On recent letters from Willie Jerome Manning the envelopes have carried a message from him: “I can’t breathe”. These, the repeated last words of Eric Garner, a Staten Island man killed in July in a police chokehold, have become a byword for lack of justice for African Americans killed by police. In marking his envelopes thus, Willie highlights the link between police and state killings of African Americans in the USA.
The racism involved in Willie’s case was emphasized by his supporters after his trial and sentencing two decades ago for the murders of two white students. Reporting at the time, The Reflector quoted Dr Douglas Conner, who was then Vice President of Oktibbeha County NAACP:
“Manning was charged four months after the murders of Miller and Steckler and was chosen from a list of 22 black suspects the police believed capable of the crime. No white suspects were on the list. No DNA testing was done on the white skin found under Tiffany Miller’s fingernails, and no physical evidence was brought forth in the case.
(The evidence was) circumstantial, shaky, confusing, unbelievable and poorly rehearsed.”
The Starkville Daily News carried similar quotations from others who witnessed the trial. For instance, Allie Robinson linked the outcome with the racist injustices suffered by African Americans in the past:
“A lynching, that is all this is – a lynching. You’ve been killing us too long. We’ve been in the back woods too long. You killed our grandparents, and now you are killing our children.”
Willie’s call for recognition of the racism that has landed him on death row is echoed by Charles P. Pierce’s article in Esquire about the execution last month of Robert Holsey. Holsey was African American, had intellectual disabilities, and was represented at trial by a racist and alcoholic lawyer, who was too drunk at the trial to communicate his client’s disability.
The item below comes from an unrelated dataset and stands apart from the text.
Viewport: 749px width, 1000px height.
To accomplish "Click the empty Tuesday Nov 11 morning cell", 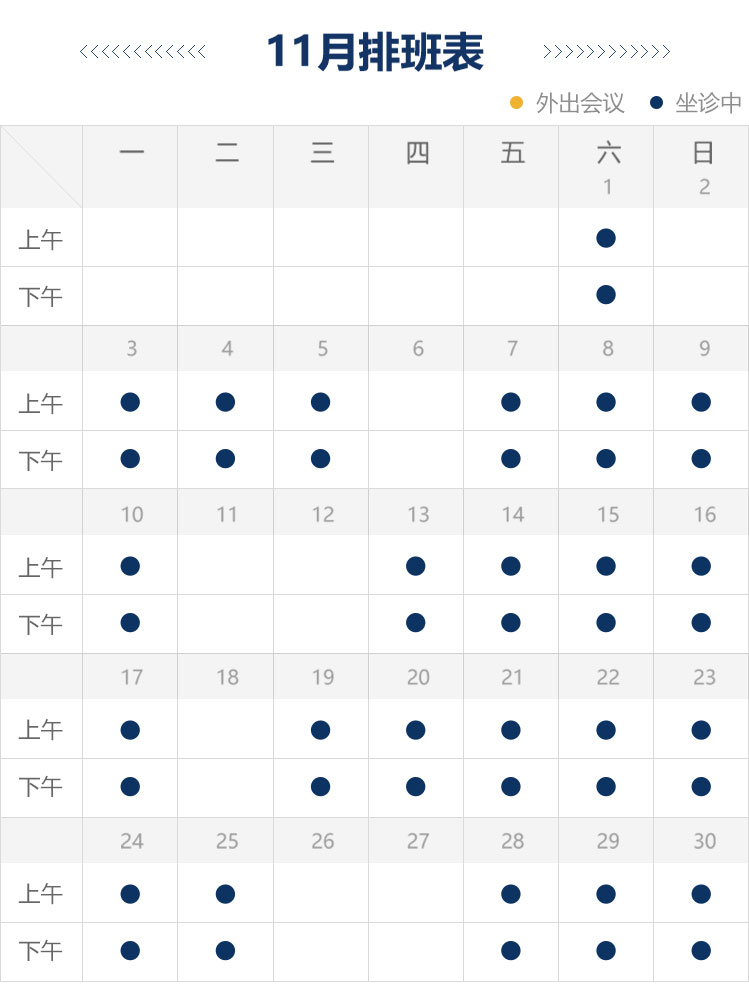I will tap(226, 566).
For Pierce there is an obvious connection with other events:
“Anyone who can’t see the political and sociological tissue connecting the deaths of Michael Brown and Eric Garner (both African Americans killed recently at police hands), and the revelations of a decade’s worth of CIA brutality, and the execution of Robert Holsey isn’t looking hard enough.”
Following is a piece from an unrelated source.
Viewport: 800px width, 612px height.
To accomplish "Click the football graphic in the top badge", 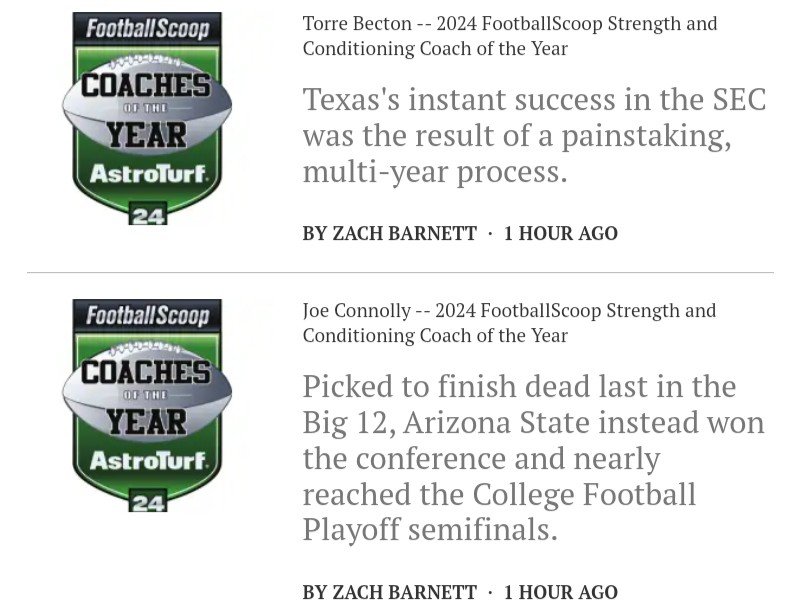I will (x=147, y=106).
It is indeed shocking that the justice system failed to prevent Holsey’s execution.
Willie maintains the death sentences in both his cases were the result of flawed and racist policing, ratified by a flawed and racist justice system. Because of both he has spent 20 years under the threat of death, in the harsh conditions of Mississippi’s death row. We can only endorse his heartfelt cry, “I can’t breathe”.